## Task to complete
Filter the listing down to the lines containing the word "each".

----------

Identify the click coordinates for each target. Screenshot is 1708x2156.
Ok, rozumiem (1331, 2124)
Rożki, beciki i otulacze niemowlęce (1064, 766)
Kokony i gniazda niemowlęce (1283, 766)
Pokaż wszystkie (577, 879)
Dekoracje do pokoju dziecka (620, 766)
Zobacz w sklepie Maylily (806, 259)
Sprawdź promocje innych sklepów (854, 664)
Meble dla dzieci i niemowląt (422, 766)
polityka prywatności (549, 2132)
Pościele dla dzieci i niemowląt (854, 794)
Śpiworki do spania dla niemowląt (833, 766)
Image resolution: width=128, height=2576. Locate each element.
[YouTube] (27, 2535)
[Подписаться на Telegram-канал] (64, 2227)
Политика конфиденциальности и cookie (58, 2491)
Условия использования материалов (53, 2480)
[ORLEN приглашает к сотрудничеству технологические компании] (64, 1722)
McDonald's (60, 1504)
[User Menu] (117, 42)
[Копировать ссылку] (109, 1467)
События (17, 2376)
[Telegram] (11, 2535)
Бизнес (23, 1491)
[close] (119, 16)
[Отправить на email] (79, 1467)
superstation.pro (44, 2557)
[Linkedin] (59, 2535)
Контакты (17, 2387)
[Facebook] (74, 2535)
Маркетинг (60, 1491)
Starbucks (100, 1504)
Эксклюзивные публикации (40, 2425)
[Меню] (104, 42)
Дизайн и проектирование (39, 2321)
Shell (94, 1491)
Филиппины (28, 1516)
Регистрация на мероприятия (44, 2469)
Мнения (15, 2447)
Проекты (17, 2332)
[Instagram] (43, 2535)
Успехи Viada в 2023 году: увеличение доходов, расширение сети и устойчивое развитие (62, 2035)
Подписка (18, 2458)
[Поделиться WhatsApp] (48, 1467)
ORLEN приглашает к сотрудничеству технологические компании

----------

## Finished exercise
Identify the click coordinates for each target. Screenshot is 1708x2156.
Image resolution: width=128, height=2576. Locate each element.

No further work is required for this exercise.